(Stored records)
►
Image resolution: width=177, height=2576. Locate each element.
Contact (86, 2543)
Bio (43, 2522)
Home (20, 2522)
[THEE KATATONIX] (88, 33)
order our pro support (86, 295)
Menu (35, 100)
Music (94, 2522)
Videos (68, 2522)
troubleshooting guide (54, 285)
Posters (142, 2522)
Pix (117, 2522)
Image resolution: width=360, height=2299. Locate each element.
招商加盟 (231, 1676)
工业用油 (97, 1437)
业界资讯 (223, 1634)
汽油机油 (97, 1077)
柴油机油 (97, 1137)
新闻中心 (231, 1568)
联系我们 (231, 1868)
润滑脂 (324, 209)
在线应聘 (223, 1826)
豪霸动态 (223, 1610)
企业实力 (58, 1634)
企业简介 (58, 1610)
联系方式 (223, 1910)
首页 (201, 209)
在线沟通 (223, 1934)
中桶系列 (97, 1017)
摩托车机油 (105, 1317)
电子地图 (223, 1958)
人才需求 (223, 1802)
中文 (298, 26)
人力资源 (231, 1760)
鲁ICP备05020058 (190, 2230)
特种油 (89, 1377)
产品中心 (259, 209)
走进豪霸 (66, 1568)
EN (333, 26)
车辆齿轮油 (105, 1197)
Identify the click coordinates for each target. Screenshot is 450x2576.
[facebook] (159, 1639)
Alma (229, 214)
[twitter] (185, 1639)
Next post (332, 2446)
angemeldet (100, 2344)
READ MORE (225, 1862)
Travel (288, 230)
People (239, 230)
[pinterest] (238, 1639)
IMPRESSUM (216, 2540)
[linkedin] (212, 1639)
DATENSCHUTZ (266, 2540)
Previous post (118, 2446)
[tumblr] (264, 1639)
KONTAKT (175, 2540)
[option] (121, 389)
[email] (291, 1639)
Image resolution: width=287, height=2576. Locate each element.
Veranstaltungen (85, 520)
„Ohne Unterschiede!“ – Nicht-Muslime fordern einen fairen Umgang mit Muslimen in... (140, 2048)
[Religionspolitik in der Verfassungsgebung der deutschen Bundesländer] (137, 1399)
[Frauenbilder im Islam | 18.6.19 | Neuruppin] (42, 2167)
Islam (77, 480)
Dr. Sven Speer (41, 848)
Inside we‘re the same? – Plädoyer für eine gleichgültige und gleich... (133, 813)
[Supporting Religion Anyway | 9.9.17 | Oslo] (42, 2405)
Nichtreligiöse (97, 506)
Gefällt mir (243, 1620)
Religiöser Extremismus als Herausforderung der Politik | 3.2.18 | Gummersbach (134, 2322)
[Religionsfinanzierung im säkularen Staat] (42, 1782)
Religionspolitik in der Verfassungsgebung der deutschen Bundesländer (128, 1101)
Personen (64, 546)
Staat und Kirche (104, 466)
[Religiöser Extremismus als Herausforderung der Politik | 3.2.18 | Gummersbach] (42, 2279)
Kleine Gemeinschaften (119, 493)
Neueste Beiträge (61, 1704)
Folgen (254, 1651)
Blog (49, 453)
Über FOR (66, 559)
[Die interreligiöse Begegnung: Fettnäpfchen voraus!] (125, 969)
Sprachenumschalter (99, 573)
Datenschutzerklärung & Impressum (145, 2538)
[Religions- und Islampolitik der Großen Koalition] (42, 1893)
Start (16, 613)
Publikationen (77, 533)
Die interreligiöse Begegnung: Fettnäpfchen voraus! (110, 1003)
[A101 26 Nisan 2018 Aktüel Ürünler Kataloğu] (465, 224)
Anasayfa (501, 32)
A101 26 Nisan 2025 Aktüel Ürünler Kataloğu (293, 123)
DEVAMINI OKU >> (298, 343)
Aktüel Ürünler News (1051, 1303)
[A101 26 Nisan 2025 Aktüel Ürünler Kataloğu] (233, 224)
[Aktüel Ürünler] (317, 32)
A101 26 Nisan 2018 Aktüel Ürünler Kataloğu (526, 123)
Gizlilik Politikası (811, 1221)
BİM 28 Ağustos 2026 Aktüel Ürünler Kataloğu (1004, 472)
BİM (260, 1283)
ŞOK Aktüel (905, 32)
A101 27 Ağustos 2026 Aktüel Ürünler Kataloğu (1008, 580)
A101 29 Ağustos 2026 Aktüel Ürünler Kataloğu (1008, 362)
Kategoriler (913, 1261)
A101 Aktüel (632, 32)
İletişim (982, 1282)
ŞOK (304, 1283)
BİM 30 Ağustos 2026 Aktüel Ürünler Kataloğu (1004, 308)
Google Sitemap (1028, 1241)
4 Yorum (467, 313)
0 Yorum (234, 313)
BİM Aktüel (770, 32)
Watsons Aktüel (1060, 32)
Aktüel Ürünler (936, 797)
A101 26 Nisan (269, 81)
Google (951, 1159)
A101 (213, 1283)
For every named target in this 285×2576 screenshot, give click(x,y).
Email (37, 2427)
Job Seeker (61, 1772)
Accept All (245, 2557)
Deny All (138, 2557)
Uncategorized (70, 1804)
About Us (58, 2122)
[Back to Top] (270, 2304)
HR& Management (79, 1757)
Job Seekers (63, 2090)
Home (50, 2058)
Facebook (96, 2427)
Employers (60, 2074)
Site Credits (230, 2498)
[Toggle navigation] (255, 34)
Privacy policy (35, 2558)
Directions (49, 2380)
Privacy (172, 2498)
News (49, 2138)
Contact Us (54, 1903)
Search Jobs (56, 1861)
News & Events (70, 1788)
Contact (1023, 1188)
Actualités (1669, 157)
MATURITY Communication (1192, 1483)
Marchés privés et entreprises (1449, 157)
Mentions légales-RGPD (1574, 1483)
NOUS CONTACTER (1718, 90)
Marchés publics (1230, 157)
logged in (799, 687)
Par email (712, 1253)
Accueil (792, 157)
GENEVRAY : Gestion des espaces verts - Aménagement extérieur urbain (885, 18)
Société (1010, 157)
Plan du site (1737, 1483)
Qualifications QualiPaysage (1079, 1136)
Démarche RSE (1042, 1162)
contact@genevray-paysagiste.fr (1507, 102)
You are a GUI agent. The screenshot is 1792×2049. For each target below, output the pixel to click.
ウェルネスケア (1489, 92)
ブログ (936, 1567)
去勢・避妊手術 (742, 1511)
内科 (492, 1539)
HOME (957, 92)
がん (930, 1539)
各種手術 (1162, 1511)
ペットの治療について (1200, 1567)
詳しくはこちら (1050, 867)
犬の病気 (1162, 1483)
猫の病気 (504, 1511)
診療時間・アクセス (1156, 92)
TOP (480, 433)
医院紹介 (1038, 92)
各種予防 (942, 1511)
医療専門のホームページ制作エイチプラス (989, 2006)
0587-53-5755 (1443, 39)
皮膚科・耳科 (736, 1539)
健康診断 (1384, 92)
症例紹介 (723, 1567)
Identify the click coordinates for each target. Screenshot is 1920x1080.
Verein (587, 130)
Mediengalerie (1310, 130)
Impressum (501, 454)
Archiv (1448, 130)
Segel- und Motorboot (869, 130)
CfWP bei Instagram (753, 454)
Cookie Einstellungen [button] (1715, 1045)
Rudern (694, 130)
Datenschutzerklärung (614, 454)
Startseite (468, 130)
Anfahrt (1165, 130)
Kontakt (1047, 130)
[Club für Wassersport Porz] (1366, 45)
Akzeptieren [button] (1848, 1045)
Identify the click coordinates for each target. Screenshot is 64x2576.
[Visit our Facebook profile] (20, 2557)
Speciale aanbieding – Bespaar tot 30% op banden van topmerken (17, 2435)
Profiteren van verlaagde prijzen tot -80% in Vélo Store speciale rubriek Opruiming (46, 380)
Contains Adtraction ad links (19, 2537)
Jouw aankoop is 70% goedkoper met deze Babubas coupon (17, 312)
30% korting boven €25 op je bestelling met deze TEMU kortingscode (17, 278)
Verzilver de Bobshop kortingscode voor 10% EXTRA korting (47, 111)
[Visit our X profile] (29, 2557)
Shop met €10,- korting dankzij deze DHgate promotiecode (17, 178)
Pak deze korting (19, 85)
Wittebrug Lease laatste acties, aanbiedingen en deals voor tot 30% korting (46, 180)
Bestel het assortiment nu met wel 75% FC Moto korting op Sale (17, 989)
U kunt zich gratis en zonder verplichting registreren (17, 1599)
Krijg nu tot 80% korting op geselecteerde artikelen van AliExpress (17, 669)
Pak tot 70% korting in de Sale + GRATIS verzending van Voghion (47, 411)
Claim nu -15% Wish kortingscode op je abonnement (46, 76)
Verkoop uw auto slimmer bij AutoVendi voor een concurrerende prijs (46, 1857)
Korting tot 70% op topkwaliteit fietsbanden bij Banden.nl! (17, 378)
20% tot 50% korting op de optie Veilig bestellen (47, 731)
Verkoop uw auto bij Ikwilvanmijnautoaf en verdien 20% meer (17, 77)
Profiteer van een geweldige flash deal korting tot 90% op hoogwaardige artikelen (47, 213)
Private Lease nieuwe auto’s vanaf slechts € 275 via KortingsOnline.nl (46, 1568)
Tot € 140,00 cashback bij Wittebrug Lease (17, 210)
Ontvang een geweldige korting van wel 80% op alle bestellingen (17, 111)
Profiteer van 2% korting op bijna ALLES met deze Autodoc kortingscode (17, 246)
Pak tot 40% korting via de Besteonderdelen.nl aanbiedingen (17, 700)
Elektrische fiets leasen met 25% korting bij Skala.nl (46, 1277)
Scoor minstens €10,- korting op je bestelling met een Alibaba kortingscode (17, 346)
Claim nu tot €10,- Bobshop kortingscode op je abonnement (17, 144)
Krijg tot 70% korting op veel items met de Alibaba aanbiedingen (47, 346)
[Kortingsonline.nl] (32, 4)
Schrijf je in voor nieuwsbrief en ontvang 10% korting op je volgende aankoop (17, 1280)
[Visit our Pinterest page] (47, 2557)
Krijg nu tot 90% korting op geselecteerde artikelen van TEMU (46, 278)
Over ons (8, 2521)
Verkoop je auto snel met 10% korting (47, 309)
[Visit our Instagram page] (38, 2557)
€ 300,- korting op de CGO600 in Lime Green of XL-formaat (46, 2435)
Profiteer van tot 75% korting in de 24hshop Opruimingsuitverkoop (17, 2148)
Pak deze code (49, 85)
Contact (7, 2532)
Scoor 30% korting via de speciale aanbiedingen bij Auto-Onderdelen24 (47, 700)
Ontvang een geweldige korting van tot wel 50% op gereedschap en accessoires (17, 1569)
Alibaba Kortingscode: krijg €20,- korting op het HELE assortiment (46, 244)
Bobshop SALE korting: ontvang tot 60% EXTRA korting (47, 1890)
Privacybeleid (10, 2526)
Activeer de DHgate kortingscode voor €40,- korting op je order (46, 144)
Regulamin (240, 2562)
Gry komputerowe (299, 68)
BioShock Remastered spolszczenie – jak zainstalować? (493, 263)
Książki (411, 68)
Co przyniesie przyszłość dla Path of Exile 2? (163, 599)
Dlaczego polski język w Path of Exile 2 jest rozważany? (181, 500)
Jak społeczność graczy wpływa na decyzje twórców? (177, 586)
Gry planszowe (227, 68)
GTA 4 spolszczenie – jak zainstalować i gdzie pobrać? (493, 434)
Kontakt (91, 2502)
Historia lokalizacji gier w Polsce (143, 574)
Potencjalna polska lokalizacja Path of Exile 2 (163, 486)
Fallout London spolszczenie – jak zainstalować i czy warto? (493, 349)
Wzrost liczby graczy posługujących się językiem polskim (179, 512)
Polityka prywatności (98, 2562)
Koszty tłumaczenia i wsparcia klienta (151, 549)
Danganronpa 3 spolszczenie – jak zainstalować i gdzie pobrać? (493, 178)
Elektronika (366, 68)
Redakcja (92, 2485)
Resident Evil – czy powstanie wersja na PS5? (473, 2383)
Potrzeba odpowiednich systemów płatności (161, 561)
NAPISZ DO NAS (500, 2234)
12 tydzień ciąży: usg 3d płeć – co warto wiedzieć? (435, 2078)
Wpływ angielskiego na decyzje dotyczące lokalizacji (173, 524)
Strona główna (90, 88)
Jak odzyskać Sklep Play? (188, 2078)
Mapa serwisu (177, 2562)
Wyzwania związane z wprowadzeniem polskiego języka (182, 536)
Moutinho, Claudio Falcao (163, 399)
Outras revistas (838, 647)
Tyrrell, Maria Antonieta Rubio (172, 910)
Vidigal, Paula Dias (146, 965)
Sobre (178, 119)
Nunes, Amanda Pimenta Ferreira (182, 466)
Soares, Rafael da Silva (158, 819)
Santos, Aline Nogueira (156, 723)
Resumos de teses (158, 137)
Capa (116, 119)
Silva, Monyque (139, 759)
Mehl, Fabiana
◄
* Exercise goal:
Going back over the entries above, copy word for word every line from the one that has "业界资讯 (223, 1634)" on through the one that has "产品中心 (259, 209)".

* Answer box:
业界资讯 (223, 1634)
汽油机油 (97, 1077)
柴油机油 (97, 1137)
新闻中心 (231, 1568)
联系我们 (231, 1868)
润滑脂 (324, 209)
在线应聘 (223, 1826)
豪霸动态 (223, 1610)
企业实力 (58, 1634)
企业简介 (58, 1610)
联系方式 (223, 1910)
首页 (201, 209)
在线沟通 (223, 1934)
中桶系列 (97, 1017)
摩托车机油 (105, 1317)
电子地图 (223, 1958)
人才需求 (223, 1802)
中文 (298, 26)
人力资源 (231, 1760)
鲁ICP备05020058 (190, 2230)
特种油 (89, 1377)
产品中心 (259, 209)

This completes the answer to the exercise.